Baer was happy to leave behind the claustrophobic streets of New York, but most campers had a more complicated experience. Traumatized by the war, many felt extreme anxiety at being separated from their families. It wasn't uncommon for campers to cry or avoid speaking for the first few days.

But except for a single camper in 1944 who had to be sent home early after repeated attempts to run away, the girls eventually adjusted. The camp counselors, who were all unpaid volunteer college students, gained their trust by taking the time to talk campers through their feelings, teach them how to present themselves and putting them in charge of the evening activities.

'Strange but wonderful' American customs

To help the girls make intercultural connections, they were assigned tents by age. Those of similar background would often cling to one another, but the counselors encouraged integration by assigning campers random seats at meals. Counselors also helped those refugees who had not yet mastered English by practicing the language with them. The campers' desire to engage with their peers made them highly motivated to learn.

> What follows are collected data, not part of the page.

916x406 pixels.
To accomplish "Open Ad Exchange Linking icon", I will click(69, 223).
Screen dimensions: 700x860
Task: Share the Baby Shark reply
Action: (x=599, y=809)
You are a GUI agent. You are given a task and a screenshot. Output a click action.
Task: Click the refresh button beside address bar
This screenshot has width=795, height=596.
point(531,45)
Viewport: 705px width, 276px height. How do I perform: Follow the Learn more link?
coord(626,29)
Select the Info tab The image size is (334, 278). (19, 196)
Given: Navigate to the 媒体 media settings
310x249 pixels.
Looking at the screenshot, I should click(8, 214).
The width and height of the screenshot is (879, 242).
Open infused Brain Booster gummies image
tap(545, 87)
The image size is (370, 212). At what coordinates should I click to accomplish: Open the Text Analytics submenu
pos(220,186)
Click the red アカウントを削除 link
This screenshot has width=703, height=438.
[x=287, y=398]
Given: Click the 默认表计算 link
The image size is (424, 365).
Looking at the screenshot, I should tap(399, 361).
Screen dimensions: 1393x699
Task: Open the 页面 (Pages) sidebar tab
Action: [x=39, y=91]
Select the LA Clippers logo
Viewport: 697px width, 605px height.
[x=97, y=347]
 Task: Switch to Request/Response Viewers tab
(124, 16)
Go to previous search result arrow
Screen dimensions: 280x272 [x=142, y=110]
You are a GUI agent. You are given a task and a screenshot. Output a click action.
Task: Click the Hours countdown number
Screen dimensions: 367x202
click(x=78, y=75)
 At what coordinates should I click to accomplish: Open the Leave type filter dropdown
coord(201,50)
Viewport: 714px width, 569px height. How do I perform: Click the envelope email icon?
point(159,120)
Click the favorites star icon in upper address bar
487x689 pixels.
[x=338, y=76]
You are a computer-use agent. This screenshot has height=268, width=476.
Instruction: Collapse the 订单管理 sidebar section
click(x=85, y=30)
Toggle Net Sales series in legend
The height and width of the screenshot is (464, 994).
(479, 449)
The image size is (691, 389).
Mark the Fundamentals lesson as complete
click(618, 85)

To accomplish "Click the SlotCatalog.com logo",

Four Colbytown campers in a tent
Campers slept four to a tentImage: Cleveland Colby Colgate Archives, Colby-Sawyer College

Language was only one part of the Americanization process. The refugees also learned American customs and traditions, roasting hot dogs and making s'mores at the campfire. Nature trips brought lessons on animals and plants native to the area, like red lizards and black-eyed Susans.

"I had just come from a different country and America was just a jigsaw puzzle to me," recalled one camper in 1952, who also emigrated from the Netherlands. "I loved the long trips and hikes, the activities and the campfires. They were all so strange but wonderful."

In turn, the refugees shared dances, poems and folklore from their home countries, teaching the Americans the original words to songs like "O wie wohl ist mir am Abend" ("O How Lovely is the Evening") " and "Frere Jacques."

'Atmosphere of friendliness and harmony'

For the campers, Colbytown had the ability to compress space and time, as if folding the edges of the world map in on itself. In an article on the camp for The Junior College Journal in 1950, Lois MacFarland explained that at Colbytown, "all of the children seem to get a new idea of the world ... Four weeks together, and the conception of places removed from their own homes comes to these children."

The campers also learned to respect one another's differences through daily nondenominational worship. In a clearing deep in the words, the camp set up a cross and a Star of David made out of birch wood. Known to campers as the "green cathedral," the clearing served as the backdrop for religious discussions, where campers explored life's big questions and the interdependence of humanity. This message was echoed through chores, which brought the girls together in pursuit of a common goal. Often when tents were inspected during morning cleanup, a girl would help another make her bed so the entire tent could pass inspection, as noted in a 1947 account.

Colbytown campers dance in front of a fireplace at Colbytown Camp
Girls at the camp shared dances, poems and folklore from home with each other Image: Cleveland Colby Colgate Archives, Colby-Sawyer College

"One of the most impressive and unforgettable things about Colbytown was the prevailing atmosphere of genuine friendliness and harmony," a 1949 camper reflected in a letter to the college a few years after her summer at Colbytown. "Everyone was everyone else's close friend."

The year Baer attended camp, a girl from New York received a letter informing her that her father was in the hospital. When she began to cry at the thought of nobody picking her up at the train station, all her bunkmates got down on their knees and prayed. Two days later she received a card saying he had been discharged.

Camp staff also recognized the impact Colbytown had on their lives. In 1953, Gretchen White, who had grown up in the Midwest and had spent previous summers as a counselor at an expensive sailing school, came to volunteer at Colbytown. There, she learned to braid a Black girl's hair and comforted another camper who was wrestling with the psychological aftereffects of the war.

"I learned things I never knew," she said, recalling the experience almost 70 years later. "It was a wonderful experience."